[Raw data — start]

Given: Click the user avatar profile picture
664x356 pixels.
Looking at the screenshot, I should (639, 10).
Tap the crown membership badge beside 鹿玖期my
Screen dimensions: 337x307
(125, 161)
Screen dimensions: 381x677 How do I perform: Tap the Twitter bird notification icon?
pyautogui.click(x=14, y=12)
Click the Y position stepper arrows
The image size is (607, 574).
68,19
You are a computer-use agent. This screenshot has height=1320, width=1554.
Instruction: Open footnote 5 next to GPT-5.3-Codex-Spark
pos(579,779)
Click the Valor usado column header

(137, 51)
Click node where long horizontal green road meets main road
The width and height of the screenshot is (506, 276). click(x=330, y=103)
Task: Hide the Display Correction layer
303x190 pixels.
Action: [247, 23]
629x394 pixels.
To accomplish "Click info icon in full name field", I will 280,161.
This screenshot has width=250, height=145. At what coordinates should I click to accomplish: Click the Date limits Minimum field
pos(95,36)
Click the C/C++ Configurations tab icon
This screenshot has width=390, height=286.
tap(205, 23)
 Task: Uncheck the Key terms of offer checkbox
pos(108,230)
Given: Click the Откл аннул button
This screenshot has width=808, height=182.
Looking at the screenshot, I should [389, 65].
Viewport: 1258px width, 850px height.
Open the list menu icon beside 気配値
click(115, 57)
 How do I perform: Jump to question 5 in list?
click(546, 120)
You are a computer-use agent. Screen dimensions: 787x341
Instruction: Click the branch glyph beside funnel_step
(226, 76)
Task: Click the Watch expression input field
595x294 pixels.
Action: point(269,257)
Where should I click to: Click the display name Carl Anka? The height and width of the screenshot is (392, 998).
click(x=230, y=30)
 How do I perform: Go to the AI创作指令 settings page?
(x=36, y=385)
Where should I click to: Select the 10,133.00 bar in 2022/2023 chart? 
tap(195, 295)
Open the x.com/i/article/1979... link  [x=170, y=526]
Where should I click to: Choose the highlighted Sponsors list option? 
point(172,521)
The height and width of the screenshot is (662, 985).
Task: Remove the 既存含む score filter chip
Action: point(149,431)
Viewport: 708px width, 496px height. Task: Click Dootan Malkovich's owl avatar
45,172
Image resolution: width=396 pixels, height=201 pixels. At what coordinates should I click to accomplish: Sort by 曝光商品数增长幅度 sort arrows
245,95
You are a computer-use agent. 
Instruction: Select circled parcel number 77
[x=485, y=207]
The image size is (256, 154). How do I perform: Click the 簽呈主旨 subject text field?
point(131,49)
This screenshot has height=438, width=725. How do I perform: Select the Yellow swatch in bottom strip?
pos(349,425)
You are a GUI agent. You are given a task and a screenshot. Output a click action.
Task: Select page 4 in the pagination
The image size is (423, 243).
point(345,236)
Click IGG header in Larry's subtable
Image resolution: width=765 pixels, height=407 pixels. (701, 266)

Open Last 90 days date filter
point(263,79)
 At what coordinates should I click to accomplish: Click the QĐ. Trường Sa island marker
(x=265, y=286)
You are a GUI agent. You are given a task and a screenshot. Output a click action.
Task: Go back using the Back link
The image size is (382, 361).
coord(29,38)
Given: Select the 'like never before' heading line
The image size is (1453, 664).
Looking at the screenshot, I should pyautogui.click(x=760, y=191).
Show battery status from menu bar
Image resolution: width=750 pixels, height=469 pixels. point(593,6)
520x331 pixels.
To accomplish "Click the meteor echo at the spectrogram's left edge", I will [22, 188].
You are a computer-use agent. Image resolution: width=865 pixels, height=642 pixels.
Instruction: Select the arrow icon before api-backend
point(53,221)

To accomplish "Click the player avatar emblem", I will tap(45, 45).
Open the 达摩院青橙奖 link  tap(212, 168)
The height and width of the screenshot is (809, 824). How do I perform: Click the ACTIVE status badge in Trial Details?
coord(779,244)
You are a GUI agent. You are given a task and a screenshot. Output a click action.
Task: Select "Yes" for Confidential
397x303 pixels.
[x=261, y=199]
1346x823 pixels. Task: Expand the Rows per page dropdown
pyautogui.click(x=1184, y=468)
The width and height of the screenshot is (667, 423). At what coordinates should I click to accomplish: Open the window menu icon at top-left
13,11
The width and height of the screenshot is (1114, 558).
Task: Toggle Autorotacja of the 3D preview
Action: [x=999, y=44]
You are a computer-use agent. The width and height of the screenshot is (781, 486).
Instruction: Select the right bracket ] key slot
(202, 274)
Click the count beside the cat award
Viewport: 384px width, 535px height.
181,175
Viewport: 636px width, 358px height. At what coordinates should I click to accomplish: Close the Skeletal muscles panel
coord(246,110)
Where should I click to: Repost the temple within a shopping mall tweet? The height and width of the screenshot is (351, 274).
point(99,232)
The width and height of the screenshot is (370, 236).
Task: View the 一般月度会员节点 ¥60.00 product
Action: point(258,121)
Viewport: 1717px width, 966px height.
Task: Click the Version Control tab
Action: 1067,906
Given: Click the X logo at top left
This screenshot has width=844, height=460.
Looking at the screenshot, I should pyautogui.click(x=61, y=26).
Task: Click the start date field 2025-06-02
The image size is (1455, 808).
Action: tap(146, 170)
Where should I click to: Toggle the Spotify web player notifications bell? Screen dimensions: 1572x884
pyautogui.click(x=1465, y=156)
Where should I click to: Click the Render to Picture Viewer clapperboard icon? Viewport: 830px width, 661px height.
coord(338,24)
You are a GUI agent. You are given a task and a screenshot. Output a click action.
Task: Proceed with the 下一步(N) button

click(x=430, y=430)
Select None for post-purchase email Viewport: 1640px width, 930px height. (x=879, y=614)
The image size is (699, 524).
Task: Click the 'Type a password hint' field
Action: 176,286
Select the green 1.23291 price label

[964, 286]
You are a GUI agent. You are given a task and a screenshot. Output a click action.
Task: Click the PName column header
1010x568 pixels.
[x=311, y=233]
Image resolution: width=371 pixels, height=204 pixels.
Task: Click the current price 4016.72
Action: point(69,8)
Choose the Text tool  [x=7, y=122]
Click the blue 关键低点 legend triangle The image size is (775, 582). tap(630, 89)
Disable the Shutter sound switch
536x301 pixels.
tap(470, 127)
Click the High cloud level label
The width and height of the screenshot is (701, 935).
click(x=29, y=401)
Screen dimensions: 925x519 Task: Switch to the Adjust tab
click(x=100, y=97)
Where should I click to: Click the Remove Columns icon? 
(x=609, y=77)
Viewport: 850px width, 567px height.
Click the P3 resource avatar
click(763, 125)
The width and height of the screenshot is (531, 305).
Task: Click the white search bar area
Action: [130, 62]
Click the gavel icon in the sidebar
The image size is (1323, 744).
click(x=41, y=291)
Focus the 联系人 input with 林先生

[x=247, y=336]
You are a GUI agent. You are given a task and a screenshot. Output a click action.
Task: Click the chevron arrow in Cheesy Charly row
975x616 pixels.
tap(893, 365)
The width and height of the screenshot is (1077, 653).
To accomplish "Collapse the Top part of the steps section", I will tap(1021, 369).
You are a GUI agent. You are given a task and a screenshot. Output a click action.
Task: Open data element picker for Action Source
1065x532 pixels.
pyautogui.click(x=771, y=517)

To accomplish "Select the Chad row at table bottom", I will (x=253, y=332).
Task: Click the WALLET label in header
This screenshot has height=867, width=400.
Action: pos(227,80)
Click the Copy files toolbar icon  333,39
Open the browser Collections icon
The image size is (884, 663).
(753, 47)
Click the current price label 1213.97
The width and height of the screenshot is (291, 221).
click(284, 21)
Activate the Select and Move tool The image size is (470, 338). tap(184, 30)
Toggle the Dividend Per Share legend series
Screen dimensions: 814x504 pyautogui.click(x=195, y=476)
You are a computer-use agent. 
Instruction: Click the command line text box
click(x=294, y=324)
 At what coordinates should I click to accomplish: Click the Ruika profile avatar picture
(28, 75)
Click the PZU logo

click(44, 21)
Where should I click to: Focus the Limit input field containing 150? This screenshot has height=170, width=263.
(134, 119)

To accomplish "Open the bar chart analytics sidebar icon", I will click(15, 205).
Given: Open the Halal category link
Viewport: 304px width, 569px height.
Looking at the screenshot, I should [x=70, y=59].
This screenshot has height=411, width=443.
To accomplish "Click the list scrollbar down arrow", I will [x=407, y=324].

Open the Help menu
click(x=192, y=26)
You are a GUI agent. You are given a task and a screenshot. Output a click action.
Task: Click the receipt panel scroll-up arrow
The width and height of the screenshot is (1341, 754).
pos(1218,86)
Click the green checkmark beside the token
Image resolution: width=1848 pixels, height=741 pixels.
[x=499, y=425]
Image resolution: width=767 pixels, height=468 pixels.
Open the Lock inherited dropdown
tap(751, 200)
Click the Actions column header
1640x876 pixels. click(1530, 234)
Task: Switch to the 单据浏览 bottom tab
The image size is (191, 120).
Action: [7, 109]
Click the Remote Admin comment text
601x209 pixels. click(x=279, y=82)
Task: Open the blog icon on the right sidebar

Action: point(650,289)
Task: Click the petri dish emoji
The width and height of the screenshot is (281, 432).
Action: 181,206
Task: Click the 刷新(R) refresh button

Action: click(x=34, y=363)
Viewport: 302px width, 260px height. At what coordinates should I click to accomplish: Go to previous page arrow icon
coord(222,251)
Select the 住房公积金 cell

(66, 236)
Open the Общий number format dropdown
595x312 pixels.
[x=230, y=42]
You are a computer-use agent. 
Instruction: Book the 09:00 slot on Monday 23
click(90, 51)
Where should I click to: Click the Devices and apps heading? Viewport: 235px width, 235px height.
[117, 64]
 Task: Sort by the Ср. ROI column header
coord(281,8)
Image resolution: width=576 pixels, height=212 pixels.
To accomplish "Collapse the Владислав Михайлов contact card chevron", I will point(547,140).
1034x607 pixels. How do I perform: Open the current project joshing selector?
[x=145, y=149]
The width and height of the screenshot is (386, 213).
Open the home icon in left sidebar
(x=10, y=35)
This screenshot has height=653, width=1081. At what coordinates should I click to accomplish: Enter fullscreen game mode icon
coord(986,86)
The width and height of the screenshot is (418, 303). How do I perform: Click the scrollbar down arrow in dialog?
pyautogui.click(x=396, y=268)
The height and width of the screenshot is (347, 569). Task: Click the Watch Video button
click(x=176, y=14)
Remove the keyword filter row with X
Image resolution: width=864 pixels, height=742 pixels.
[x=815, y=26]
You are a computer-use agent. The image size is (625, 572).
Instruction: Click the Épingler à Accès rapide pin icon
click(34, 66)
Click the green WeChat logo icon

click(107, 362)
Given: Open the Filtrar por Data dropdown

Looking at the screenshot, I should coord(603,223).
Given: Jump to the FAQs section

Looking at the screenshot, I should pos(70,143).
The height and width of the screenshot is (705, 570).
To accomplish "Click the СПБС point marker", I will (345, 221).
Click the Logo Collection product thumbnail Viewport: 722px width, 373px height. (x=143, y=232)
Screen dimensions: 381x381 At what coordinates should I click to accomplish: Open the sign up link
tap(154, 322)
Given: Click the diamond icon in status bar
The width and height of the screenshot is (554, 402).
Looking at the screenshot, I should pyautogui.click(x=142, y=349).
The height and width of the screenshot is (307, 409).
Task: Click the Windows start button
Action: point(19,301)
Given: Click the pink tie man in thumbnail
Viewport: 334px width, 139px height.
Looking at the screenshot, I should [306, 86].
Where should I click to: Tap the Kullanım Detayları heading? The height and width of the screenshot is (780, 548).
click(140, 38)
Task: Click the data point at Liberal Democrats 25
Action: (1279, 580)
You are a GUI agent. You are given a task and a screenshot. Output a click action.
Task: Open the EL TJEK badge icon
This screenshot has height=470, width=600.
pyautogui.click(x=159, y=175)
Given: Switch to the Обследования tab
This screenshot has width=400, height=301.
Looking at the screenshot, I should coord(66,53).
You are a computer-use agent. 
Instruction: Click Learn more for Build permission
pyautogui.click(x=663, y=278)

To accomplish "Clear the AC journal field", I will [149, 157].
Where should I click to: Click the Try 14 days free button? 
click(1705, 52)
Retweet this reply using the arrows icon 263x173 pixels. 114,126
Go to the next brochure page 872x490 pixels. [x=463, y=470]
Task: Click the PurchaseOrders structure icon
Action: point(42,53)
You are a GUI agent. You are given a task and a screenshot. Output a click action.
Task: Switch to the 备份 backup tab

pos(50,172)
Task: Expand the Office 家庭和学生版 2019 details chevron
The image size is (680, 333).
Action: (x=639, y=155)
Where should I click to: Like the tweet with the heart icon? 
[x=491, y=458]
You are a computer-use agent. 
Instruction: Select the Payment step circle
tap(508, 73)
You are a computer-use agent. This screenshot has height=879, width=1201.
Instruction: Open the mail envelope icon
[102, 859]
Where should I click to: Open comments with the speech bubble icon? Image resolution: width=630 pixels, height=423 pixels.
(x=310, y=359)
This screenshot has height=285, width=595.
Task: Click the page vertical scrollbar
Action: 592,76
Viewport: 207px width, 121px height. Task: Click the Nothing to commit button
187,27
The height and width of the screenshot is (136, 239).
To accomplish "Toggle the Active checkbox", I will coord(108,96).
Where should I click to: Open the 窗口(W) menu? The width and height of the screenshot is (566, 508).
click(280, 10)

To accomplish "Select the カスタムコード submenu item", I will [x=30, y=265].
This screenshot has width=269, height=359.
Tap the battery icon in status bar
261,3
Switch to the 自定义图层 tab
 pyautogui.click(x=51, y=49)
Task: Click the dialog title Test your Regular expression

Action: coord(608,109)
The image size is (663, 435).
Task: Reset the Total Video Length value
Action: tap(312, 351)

[Raw data — finish]

● To do:
Only the lines holding "using" are wanted, so copy each of them from the material.

● Answer to the exercise:
Task: Go back using the Back link
Retweet this reply using the arrows icon 263x173 pixels. 114,126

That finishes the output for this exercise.